== Page ==

## Text Summarization - (tf-idf)

#### STEP 1 : Data cleaning 
#### STEP 2 : Score of sentences (tf-idf)
#### STEP 3 : Summary Generation

## Initial Phase
### Importing Libraries and Reading Data 

In [1]:
### importing the necessary libraries

from nltk.corpus import stopwords
import numpy as np
import pandas
import nltk
import re
# from __future__ import division

In [2]:
df = pandas.read_csv('Data/tennis_articles_v4.csv')

In [3]:
print(df['article_text'])

for a in df['article_text']:
    print(len(a))

0    Maria Sharapova has basically no friends as te...
1    BASEL, Switzerland (AP), Roger Federer advance...
2    Roger Federer has revealed that organisers of ...
3    Kei Nishikori will try to end his long losing ...
4    Federer, 37, first broke through on tour over ...
5    Nadal has not played tennis since he was force...
6    Tennis giveth, and tennis taketh away. The end...
7    Federer won the Swiss Indoors last week by bea...
Name: article_text, dtype: object
1561
1331
2063
1341
2076
1545
1079
1833


### Tokenizing sentences into words which would be used for calculating tf-idf scores

In [4]:
### tokenized the sentences from the different news articles

from nltk.tokenize import sent_tokenize
s = ""
for a in df['article_text']:
      s += a
sentences = sent_tokenize(s)
# sentences

## STEP 1 : Data Cleaning
### Cleaning sentences, by removing Non Alphabet Characters and converting to Lower Case Letters

In [5]:
### pre processes the sentences by removing non alphabet characters and converting them to lower case letters 
### and stored in variable text

dict = {}
text=""
for a in sentences:
    temp = re.sub("[^a-zA-Z]"," ",a)
    temp = temp.lower()

===

Task instructions:
- 1) In the text summarization notebook, translate the sentence "Tennis giveth, and tennis taketh away." into Spanish.
- 2) Reproduce everything in the text summarization notebook from "from nltk.corpus import" down to "df = pandas.read_csv('Data/tennis_articles_v4.csv')".
- 3) Carry on the tf-idf text summarization notebook from the point where it stops.

== Extracted material ==

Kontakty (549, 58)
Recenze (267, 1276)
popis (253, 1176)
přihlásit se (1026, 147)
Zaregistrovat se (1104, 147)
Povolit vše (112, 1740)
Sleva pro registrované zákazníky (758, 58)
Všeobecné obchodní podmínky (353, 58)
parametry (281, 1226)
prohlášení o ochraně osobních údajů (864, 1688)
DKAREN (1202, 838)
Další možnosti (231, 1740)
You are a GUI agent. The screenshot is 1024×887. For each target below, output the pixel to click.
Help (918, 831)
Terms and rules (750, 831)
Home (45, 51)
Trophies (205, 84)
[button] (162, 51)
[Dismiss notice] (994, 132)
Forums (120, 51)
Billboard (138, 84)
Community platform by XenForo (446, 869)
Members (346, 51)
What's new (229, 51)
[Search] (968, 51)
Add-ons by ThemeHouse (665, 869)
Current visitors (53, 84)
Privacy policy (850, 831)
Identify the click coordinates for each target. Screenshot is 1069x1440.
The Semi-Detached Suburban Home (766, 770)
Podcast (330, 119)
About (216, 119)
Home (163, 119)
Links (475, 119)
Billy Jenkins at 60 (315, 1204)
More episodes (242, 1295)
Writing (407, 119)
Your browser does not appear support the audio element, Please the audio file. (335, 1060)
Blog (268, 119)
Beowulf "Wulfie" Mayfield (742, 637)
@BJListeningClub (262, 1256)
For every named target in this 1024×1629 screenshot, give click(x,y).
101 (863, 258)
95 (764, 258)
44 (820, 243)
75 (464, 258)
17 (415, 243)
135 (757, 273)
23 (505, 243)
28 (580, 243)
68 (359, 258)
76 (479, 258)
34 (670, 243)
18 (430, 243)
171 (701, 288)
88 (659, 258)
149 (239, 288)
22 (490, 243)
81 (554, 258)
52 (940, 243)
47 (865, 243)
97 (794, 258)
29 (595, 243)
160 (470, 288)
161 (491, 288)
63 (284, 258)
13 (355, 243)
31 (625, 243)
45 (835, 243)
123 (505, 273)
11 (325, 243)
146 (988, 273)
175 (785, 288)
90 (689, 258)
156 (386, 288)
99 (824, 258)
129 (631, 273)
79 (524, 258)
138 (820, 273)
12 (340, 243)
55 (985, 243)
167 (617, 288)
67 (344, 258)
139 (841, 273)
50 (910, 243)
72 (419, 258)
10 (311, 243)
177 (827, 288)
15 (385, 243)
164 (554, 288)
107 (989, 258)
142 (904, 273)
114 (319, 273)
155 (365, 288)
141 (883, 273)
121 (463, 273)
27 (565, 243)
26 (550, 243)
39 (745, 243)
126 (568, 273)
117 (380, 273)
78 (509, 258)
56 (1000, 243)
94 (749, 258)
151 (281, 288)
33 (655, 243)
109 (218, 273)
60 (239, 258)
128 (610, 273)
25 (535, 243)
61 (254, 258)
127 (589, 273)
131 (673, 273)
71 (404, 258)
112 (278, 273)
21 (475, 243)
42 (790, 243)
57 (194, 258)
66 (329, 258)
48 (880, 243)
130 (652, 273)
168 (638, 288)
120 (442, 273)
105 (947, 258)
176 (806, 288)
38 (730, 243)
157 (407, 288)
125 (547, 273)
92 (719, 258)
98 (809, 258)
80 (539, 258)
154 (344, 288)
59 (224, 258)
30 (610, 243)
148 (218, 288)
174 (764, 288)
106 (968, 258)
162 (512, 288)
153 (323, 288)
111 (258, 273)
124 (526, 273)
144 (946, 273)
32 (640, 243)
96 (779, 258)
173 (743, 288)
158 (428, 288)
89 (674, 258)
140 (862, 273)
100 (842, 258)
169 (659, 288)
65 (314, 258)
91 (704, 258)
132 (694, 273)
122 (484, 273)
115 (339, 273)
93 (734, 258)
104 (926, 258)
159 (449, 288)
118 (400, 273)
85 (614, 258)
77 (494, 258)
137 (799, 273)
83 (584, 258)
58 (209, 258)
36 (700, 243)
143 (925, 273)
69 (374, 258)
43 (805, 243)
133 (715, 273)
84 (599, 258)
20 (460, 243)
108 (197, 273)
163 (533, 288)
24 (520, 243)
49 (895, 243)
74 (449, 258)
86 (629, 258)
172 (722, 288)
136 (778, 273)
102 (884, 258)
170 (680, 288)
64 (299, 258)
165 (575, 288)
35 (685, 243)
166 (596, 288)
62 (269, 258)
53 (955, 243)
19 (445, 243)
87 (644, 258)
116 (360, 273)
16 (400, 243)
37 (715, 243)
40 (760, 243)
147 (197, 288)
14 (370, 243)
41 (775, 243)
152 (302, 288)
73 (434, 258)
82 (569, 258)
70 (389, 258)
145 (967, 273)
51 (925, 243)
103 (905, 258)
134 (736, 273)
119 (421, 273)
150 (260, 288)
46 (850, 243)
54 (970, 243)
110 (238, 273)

===

Outputs:
- 1) El tenis da, y el tenis quita.

- 2)
from nltk.corpus import stopwords
import numpy as np
import pandas
import nltk
import re
# from __future__ import division

In [2]:
df = pandas.read_csv('Data/tennis_articles_v4.csv')

- 3)
    dict[temp] = a
    text+=temp
text

'maria sharapova has basically no friends as tennis players on the wta tour the russian player has no problems in openly speaking about it and in a recent interview she said   i don t really hide any feelings too much i think everyone knows this is my job here when i m on the courts or when i m on the court playing  i m a competitor and i want to beat every single person whether they re in the locker room or across the net so i m not the one to strike up a conversation about the weather and know that in the next few minutes i have to go and try to win a tennis match i m a pretty competitive girl i say my hellos  but i m not sending any players flowers as well uhm  i m not really friendly or close to many players i have not a lot of friends away from the courts  when she said she is not really close to a lot of players  is that something strategic that she is doing is it different on the men s tour than the women s tour  no  not at all i think just because you re in the same sport doesn

## STEP 2 : Getting tf-idf score of sentences
### Finding term frequency ( tf ) of words found in text

In [6]:
### calculated the frequency of the words found in text

stopwords = nltk.corpus.stopwords.words('english')
word_frequencies = {}
for word in nltk.word_tokenize(text):
    if word not in stopwords:
        if word not in word_frequencies.keys():
            word_frequencies[word] = 1
        else:
            word_frequencies[word] += 1
print (word_frequencies)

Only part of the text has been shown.